According to Department for Education guidance on ‘School attendance’ and on ‘School Day and School Year’, published in September 2018, ‘Schools must meet for at least 380 sessions – sessions being one day, split into two sessions by a break – i.e. 190 days - during any school year to educate their pupils’. This applies to all “maintained schools, academies, independent schools and local authorities”. However, although maintained schools ‘must’ meet for 380 sessions, there is no such statutory obligation on academies.

There have been reports of a number of schools managing their budgets by reducing educational provision from 5 to 4.5 days per week. However, academies should also be aware of the roles both of the Secretary of State (and in turn, Ofsted) in securing that the required provision for ‘full-time education’ is made in schools and of the local authority in ensuring parents are fulfilling their obligations towards their children’s education.

Would a maintained school, or indeed an academy or local authority provider, be entitled to shorten its afternoon session, rather than not run an afternoon session at all thereby ending the school day after the morning session?
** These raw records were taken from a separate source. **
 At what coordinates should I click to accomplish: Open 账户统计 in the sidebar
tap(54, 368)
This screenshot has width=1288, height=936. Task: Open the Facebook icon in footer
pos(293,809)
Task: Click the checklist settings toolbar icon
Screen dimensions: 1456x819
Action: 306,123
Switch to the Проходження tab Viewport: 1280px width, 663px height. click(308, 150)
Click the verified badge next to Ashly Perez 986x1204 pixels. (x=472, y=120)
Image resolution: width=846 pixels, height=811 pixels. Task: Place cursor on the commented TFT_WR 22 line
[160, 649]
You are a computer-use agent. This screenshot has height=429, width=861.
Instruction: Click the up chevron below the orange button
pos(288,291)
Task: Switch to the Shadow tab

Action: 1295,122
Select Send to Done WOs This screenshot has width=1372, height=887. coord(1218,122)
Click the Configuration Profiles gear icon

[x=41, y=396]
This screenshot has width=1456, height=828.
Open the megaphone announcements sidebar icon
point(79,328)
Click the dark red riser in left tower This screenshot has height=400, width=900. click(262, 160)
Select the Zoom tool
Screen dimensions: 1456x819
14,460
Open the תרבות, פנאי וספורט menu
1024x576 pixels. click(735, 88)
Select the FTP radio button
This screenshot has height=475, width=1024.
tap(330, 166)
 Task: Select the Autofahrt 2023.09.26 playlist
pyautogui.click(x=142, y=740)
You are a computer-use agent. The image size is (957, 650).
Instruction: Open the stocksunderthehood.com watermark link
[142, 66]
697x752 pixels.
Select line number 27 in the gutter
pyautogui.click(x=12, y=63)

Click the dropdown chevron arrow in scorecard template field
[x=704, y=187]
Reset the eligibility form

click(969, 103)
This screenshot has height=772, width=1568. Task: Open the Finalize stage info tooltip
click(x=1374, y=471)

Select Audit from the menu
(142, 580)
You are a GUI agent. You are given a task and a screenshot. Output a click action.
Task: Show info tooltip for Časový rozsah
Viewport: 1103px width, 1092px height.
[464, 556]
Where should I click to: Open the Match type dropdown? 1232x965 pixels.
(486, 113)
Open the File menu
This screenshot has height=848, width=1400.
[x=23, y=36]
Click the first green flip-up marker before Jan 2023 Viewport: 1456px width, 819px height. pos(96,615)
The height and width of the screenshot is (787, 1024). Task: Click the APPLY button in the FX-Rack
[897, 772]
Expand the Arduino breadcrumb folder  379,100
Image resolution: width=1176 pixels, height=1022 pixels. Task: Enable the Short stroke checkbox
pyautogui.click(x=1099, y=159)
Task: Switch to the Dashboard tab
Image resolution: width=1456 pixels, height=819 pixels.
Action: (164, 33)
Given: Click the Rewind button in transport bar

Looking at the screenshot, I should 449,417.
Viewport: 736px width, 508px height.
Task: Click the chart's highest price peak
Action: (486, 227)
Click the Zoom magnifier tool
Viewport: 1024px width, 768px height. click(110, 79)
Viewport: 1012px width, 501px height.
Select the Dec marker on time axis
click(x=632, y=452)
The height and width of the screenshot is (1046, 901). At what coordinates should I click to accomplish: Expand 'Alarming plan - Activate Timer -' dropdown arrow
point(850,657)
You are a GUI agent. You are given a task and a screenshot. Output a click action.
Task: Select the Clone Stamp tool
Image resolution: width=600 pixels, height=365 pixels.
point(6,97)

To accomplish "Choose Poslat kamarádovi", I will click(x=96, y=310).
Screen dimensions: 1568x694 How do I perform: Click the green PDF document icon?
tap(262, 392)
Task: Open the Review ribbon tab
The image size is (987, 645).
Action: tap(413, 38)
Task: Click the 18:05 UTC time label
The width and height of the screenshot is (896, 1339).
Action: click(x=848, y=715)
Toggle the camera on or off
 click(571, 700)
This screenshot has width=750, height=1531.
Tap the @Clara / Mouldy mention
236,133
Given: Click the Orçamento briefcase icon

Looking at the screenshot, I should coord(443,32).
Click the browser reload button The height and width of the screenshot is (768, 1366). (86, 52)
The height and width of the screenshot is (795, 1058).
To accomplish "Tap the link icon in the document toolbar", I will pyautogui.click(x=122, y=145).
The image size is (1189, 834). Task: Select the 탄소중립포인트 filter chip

The answer, subject to the caveat above, is yes. Until 2011, governing body of a maintained school had to consult with the local authority, the headteacher, its employees and parents if they proposed to change the timing of any session or break and three months’ notice would have to be given of any change to the length of the school day. While emphasis is still placed on ‘appropriate’ consultation and notice, the actual requirements of such consultation have been removed.

All state funded schools, whether they are maintained or academies, should bear in mind their responsibilities to act ‘reasonably’ and therefore should consult and give notice reasonably. There is no definition of what might be considered reasonable; this would be decided on a case by case basis. But although, as explained, these requirements were phased out long ago, they provide a good guide as to what would be considered reasonable if a school were considering such a change.